YOUR TASK:
Transcribe each of the following entries word for word, without any changes.

------ MATERIAL FOR THE TASK ------

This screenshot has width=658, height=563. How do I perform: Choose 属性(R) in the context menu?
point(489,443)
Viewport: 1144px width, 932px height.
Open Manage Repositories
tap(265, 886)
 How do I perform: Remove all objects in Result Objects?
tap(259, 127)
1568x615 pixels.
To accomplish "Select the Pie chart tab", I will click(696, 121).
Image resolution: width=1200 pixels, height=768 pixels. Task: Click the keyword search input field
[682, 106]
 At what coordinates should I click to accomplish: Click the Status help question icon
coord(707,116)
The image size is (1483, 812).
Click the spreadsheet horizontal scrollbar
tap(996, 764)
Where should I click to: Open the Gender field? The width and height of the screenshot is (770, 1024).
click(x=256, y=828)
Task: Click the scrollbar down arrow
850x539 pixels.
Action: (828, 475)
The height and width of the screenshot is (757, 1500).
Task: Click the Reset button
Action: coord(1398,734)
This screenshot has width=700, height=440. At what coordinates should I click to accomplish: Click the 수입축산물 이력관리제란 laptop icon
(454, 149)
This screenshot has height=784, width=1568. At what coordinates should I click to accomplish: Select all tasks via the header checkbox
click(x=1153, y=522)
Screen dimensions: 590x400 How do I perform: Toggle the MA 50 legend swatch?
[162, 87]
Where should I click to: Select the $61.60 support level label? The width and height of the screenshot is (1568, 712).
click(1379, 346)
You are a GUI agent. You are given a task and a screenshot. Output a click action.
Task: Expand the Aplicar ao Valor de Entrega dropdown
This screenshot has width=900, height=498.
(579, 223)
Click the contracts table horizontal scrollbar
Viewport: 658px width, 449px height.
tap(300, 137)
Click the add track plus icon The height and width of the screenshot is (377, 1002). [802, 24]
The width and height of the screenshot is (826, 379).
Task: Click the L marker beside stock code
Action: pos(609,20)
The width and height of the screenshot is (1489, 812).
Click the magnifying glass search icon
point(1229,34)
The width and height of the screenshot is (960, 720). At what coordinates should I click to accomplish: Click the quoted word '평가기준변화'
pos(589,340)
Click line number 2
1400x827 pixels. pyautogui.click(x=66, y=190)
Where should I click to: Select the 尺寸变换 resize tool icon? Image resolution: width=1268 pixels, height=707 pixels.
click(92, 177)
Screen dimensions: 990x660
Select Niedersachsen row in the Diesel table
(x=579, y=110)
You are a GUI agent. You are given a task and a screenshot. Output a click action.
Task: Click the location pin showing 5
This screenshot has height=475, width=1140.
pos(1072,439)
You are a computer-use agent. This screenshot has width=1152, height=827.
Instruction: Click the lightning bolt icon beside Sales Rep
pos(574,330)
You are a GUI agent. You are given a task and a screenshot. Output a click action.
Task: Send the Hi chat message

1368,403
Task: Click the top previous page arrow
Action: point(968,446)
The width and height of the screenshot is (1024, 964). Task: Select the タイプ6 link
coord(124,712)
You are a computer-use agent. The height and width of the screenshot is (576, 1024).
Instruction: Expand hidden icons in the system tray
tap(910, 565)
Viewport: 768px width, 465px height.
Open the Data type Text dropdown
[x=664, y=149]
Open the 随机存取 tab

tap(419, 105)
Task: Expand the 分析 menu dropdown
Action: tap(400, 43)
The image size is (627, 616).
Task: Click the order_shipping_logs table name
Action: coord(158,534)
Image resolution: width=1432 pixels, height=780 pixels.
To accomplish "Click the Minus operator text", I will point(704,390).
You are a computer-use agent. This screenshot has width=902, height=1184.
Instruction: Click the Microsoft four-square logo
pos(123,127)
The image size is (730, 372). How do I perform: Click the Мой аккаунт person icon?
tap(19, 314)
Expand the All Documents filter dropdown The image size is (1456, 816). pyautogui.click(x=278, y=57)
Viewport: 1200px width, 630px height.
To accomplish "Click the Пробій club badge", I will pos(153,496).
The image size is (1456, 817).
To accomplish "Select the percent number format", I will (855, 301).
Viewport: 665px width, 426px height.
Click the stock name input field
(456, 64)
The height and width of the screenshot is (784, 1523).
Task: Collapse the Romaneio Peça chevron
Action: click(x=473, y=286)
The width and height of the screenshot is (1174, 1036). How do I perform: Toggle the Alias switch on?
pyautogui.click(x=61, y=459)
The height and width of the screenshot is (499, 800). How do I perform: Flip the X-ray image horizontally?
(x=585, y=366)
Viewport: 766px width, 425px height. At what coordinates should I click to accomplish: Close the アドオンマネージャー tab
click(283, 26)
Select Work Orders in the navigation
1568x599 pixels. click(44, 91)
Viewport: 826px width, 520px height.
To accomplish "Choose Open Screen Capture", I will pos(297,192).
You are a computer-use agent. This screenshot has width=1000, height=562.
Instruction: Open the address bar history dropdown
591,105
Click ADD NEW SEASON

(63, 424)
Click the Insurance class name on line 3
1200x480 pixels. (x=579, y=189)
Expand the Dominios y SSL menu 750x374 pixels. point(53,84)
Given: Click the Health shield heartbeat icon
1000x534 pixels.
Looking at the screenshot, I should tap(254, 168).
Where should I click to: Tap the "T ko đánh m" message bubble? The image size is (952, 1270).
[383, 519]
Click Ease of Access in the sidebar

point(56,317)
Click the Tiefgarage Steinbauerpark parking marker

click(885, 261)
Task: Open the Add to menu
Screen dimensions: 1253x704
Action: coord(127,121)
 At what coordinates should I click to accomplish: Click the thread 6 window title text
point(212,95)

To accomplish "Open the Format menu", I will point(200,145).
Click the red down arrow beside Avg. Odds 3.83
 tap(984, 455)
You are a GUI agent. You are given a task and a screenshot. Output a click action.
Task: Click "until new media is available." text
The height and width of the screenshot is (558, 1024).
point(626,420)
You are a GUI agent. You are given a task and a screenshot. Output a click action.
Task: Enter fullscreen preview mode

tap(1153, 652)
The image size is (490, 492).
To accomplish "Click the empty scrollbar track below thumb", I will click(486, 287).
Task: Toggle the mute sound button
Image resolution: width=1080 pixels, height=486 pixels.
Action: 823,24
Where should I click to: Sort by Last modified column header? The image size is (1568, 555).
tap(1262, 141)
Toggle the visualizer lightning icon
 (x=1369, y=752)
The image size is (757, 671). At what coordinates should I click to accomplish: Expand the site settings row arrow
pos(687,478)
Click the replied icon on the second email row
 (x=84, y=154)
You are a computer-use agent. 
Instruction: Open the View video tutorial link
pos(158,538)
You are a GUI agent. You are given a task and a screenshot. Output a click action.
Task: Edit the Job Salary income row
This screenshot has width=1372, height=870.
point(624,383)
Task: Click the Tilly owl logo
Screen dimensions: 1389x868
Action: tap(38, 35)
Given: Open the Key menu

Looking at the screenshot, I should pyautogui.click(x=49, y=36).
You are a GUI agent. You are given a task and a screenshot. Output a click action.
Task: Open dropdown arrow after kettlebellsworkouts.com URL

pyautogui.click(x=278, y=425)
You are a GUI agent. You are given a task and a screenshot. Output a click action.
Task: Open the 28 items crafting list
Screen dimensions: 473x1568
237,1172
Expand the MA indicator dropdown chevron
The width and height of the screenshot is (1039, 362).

------

CORRECT OUTPUT:
This screenshot has width=658, height=563. How do I perform: Choose 属性(R) in the context menu?
point(489,443)
Viewport: 1144px width, 932px height.
Open Manage Repositories
tap(265, 886)
 How do I perform: Remove all objects in Result Objects?
tap(259, 127)
1568x615 pixels.
To accomplish "Select the Pie chart tab", I will click(696, 121).
Image resolution: width=1200 pixels, height=768 pixels. Task: Click the keyword search input field
[682, 106]
 At what coordinates should I click to accomplish: Click the Status help question icon
coord(707,116)
The image size is (1483, 812).
Click the spreadsheet horizontal scrollbar
tap(996, 764)
Where should I click to: Open the Gender field? The width and height of the screenshot is (770, 1024).
click(x=256, y=828)
Task: Click the scrollbar down arrow
850x539 pixels.
Action: (828, 475)
The height and width of the screenshot is (757, 1500).
Task: Click the Reset button
Action: coord(1398,734)
This screenshot has width=700, height=440. At what coordinates should I click to accomplish: Click the 수입축산물 이력관리제란 laptop icon
(454, 149)
This screenshot has height=784, width=1568. At what coordinates should I click to accomplish: Select all tasks via the header checkbox
click(x=1153, y=522)
Screen dimensions: 590x400 How do I perform: Toggle the MA 50 legend swatch?
[162, 87]
Where should I click to: Select the $61.60 support level label? The width and height of the screenshot is (1568, 712).
click(1379, 346)
You are a GUI agent. You are given a task and a screenshot. Output a click action.
Task: Expand the Aplicar ao Valor de Entrega dropdown
This screenshot has width=900, height=498.
(579, 223)
Click the contracts table horizontal scrollbar
Viewport: 658px width, 449px height.
tap(300, 137)
Click the add track plus icon The height and width of the screenshot is (377, 1002). [802, 24]
The width and height of the screenshot is (826, 379).
Task: Click the L marker beside stock code
Action: pos(609,20)
The width and height of the screenshot is (1489, 812).
Click the magnifying glass search icon
point(1229,34)
The width and height of the screenshot is (960, 720). At what coordinates should I click to accomplish: Click the quoted word '평가기준변화'
pos(589,340)
Click line number 2
1400x827 pixels. pyautogui.click(x=66, y=190)
Where should I click to: Select the 尺寸变换 resize tool icon? Image resolution: width=1268 pixels, height=707 pixels.
click(92, 177)
Screen dimensions: 990x660
Select Niedersachsen row in the Diesel table
(x=579, y=110)
You are a GUI agent. You are given a task and a screenshot. Output a click action.
Task: Click the location pin showing 5
This screenshot has height=475, width=1140.
pos(1072,439)
You are a computer-use agent. This screenshot has width=1152, height=827.
Instruction: Click the lightning bolt icon beside Sales Rep
pos(574,330)
You are a GUI agent. You are given a task and a screenshot. Output a click action.
Task: Send the Hi chat message

1368,403
Task: Click the top previous page arrow
Action: point(968,446)
The width and height of the screenshot is (1024, 964). Task: Select the タイプ6 link
coord(124,712)
You are a computer-use agent. The height and width of the screenshot is (576, 1024).
Instruction: Expand hidden icons in the system tray
tap(910, 565)
Viewport: 768px width, 465px height.
Open the Data type Text dropdown
[x=664, y=149]
Open the 随机存取 tab

tap(419, 105)
Task: Expand the 分析 menu dropdown
Action: tap(400, 43)
The image size is (627, 616).
Task: Click the order_shipping_logs table name
Action: coord(158,534)
Image resolution: width=1432 pixels, height=780 pixels.
To accomplish "Click the Minus operator text", I will point(704,390).
You are a computer-use agent. This screenshot has width=902, height=1184.
Instruction: Click the Microsoft four-square logo
pos(123,127)
The image size is (730, 372). How do I perform: Click the Мой аккаунт person icon?
tap(19, 314)
Expand the All Documents filter dropdown The image size is (1456, 816). pyautogui.click(x=278, y=57)
Viewport: 1200px width, 630px height.
To accomplish "Click the Пробій club badge", I will pos(153,496).
The image size is (1456, 817).
To accomplish "Select the percent number format", I will (855, 301).
Viewport: 665px width, 426px height.
Click the stock name input field
(456, 64)
The height and width of the screenshot is (784, 1523).
Task: Collapse the Romaneio Peça chevron
Action: click(x=473, y=286)
The width and height of the screenshot is (1174, 1036). How do I perform: Toggle the Alias switch on?
pyautogui.click(x=61, y=459)
The height and width of the screenshot is (499, 800). How do I perform: Flip the X-ray image horizontally?
(x=585, y=366)
Viewport: 766px width, 425px height. At what coordinates should I click to accomplish: Close the アドオンマネージャー tab
click(283, 26)
Select Work Orders in the navigation
1568x599 pixels. click(44, 91)
Viewport: 826px width, 520px height.
To accomplish "Choose Open Screen Capture", I will pos(297,192).
You are a computer-use agent. This screenshot has width=1000, height=562.
Instruction: Open the address bar history dropdown
591,105
Click ADD NEW SEASON

(63, 424)
Click the Insurance class name on line 3
1200x480 pixels. (x=579, y=189)
Expand the Dominios y SSL menu 750x374 pixels. point(53,84)
Given: Click the Health shield heartbeat icon
1000x534 pixels.
Looking at the screenshot, I should tap(254, 168).
Where should I click to: Tap the "T ko đánh m" message bubble? The image size is (952, 1270).
[383, 519]
Click Ease of Access in the sidebar

point(56,317)
Click the Tiefgarage Steinbauerpark parking marker

click(885, 261)
Task: Open the Add to menu
Screen dimensions: 1253x704
Action: coord(127,121)
 At what coordinates should I click to accomplish: Click the thread 6 window title text
point(212,95)

To accomplish "Open the Format menu", I will point(200,145).
Click the red down arrow beside Avg. Odds 3.83
 tap(984, 455)
You are a GUI agent. You are given a task and a screenshot. Output a click action.
Task: Click "until new media is available." text
The height and width of the screenshot is (558, 1024).
point(626,420)
You are a GUI agent. You are given a task and a screenshot. Output a click action.
Task: Enter fullscreen preview mode

tap(1153, 652)
The image size is (490, 492).
To accomplish "Click the empty scrollbar track below thumb", I will click(486, 287).
Task: Toggle the mute sound button
Image resolution: width=1080 pixels, height=486 pixels.
Action: 823,24
Where should I click to: Sort by Last modified column header? The image size is (1568, 555).
tap(1262, 141)
Toggle the visualizer lightning icon
 (x=1369, y=752)
The image size is (757, 671). At what coordinates should I click to accomplish: Expand the site settings row arrow
pos(687,478)
Click the replied icon on the second email row
 (x=84, y=154)
You are a computer-use agent. 
Instruction: Open the View video tutorial link
pos(158,538)
You are a GUI agent. You are given a task and a screenshot. Output a click action.
Task: Edit the Job Salary income row
This screenshot has width=1372, height=870.
point(624,383)
Task: Click the Tilly owl logo
Screen dimensions: 1389x868
Action: tap(38, 35)
Given: Open the Key menu

Looking at the screenshot, I should pyautogui.click(x=49, y=36).
You are a GUI agent. You are given a task and a screenshot. Output a click action.
Task: Open dropdown arrow after kettlebellsworkouts.com URL

pyautogui.click(x=278, y=425)
You are a GUI agent. You are given a task and a screenshot. Output a click action.
Task: Open the 28 items crafting list
Screen dimensions: 473x1568
237,1172
Expand the MA indicator dropdown chevron
The width and height of the screenshot is (1039, 362).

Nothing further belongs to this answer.